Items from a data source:
======

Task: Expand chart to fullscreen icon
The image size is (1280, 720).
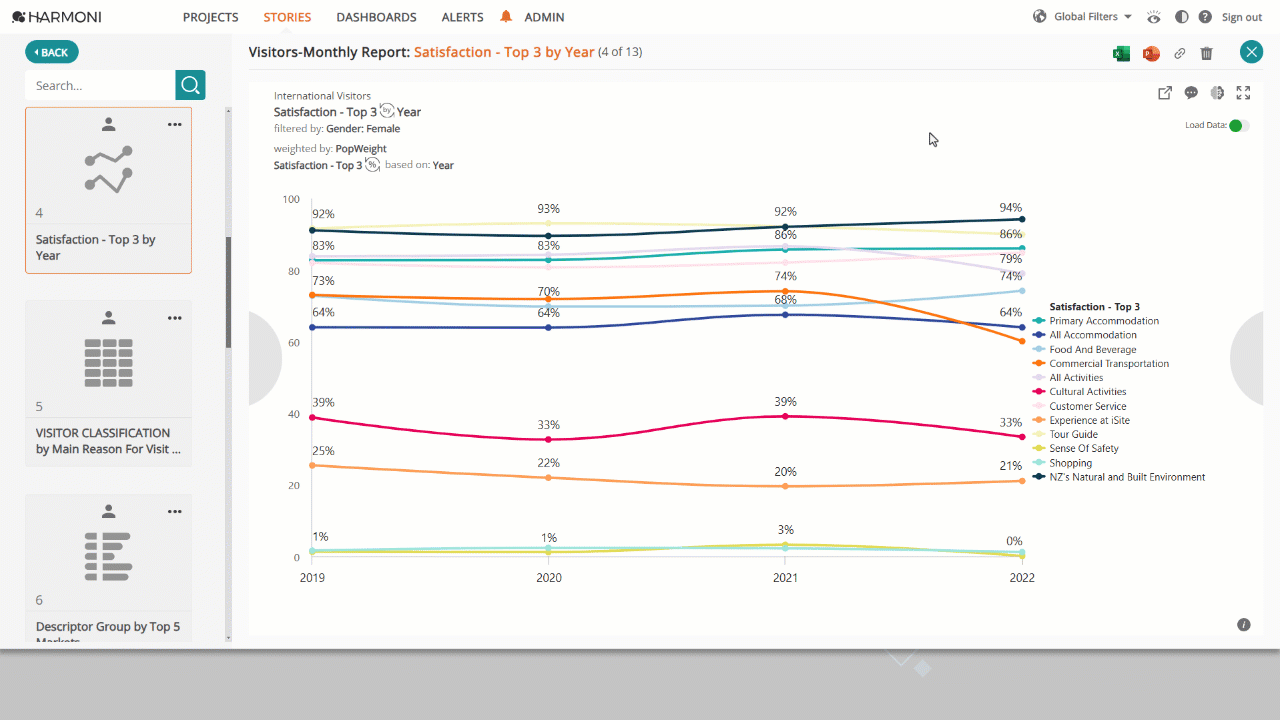Action: 1243,93
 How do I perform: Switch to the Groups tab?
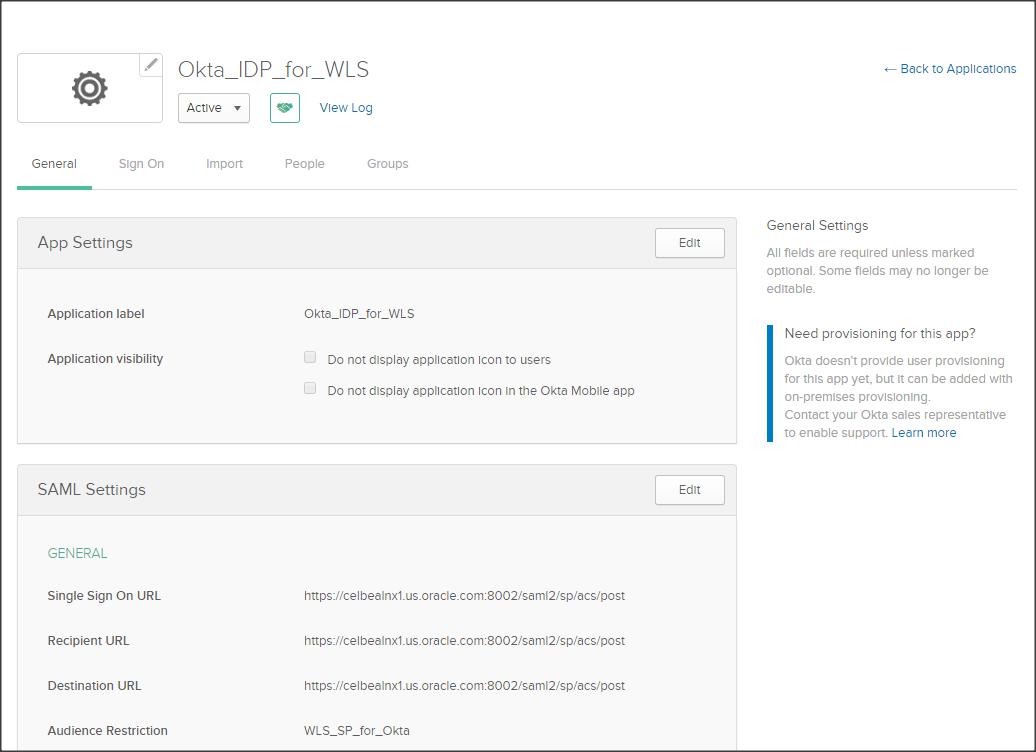coord(387,164)
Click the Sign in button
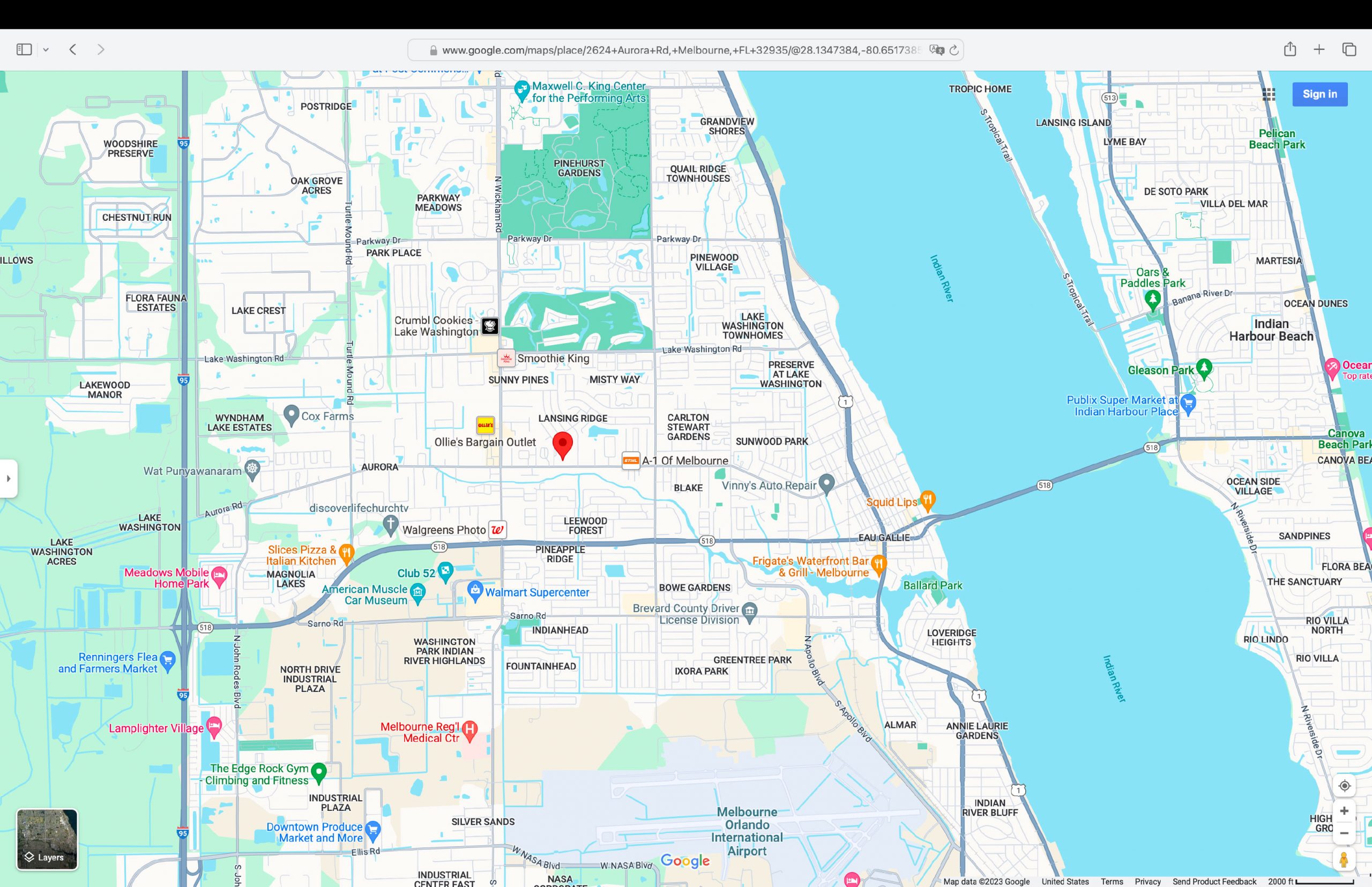The height and width of the screenshot is (887, 1372). [1319, 94]
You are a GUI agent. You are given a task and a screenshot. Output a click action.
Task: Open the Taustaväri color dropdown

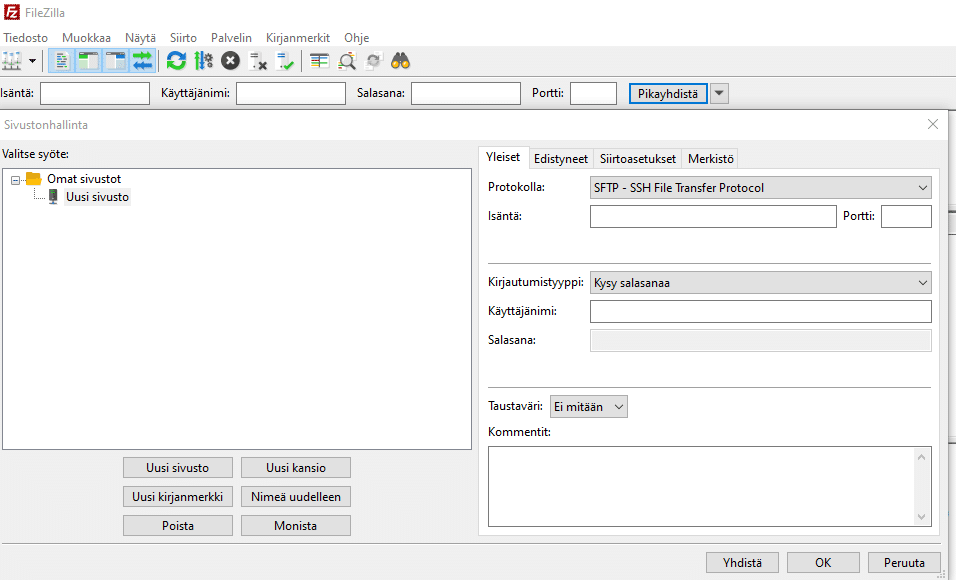point(589,407)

======

Exercise instructions :: Quote every line of the material above verbatim, leaving out the pictures.

Response below ::
Task: Expand chart to fullscreen icon
The image size is (1280, 720).
Action: 1243,93
 How do I perform: Switch to the Groups tab?
coord(387,164)
Click the Sign in button
The height and width of the screenshot is (887, 1372). [1319, 94]
You are a GUI agent. You are given a task and a screenshot. Output a click action.
Task: Open the Taustaväri color dropdown

point(589,407)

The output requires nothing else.